A second group of last minute changes makes reference letter to greater environmental and labor protections:
9) Environment covers 30 pages, outlining obligations to combat trafficking in wildlife, timber and fish; strengthen law enforcement to stop such trafficking; and address critical environmental issues such as air quality and marine debris. New obligations include: protecting various marine species, implementing appropriate methods for environmental impact assessments, and complying with the obligations of seven multilateral environmental agreements. In particular, Mexico is agreement to improve surveillance to stop illegal fishing, and the three countries agree to stop subsidize fishing for overfished species. To increase environmental accountability, Democrats in the U.S. House of Representatives urged the creation of an interagency oversight committee. However, the treaty does not address climate change issues.
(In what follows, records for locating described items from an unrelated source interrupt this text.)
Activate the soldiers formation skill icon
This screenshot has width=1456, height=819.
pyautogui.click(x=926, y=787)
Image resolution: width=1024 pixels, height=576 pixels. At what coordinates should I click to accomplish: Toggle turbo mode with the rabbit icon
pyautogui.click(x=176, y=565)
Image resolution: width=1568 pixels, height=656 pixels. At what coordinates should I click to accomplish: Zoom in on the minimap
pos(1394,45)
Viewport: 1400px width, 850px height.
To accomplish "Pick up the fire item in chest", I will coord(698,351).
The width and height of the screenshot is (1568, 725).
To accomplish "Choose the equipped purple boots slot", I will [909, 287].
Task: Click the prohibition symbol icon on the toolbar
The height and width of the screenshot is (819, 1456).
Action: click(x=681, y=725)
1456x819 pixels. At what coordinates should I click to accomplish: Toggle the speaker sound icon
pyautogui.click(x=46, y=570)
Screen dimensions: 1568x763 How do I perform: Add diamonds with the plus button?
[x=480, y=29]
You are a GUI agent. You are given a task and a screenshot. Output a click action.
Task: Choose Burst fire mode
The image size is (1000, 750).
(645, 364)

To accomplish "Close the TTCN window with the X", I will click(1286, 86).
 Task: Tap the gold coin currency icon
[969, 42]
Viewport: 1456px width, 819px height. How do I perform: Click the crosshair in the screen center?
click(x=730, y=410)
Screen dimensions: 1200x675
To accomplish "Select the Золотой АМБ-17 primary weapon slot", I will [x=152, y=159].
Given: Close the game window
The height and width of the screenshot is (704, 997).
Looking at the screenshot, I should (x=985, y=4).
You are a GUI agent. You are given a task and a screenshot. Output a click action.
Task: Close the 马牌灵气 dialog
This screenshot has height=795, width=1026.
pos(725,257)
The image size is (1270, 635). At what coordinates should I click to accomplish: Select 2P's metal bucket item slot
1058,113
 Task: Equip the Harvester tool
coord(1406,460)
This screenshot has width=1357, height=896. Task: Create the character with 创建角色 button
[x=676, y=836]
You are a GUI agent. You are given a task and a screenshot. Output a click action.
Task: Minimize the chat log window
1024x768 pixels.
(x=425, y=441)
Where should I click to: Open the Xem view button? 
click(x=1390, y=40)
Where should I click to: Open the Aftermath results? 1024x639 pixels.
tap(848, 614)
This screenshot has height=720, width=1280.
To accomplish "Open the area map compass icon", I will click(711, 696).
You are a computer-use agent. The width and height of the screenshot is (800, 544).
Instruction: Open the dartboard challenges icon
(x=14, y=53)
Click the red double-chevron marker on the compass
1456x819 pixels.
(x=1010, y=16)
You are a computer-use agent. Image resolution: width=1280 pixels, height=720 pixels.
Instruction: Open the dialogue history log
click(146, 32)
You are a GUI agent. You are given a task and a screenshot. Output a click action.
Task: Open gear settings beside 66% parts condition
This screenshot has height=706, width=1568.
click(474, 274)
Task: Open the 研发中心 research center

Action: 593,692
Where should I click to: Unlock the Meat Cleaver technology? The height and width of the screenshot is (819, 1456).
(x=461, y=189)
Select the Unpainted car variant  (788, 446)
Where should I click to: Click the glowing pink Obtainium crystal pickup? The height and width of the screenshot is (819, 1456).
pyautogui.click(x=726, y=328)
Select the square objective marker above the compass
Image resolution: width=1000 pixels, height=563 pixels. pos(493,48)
10) To ensure that Mexico delivers on its labor promises, House Democrats forced the creation of an interagency committee to monitor the implementation of Mexico's labor reform and compliance with labor obligations. Despite the new and unique 'LVC' requirement, a labor value content rule, it will still be difficult to impose a minimum wage on Mexican automakers. However, U.S. Democrats hope that the condition will force automakers to buy more supplies from Canada or the U.S. or cause automakers' wages in Mexico to increase.
The finally ratified agreement will replace the one that has been in force for 25 years. In general, the move from NAFTA to the SCM should not have a drastic effect on the three countries. It is a progressive agreement that will involve slight changes: certain industries will be affected, such as the automotive and dairy industries, but in a small proportion. In the long term, given the changes introduced, wages should increase in Mexico, which will decrease Mexican migration to the US. Businesses will be affected in the long term, but with backup plans and new redesigns, the transition process should hopefully be smooth and mutually beneficial.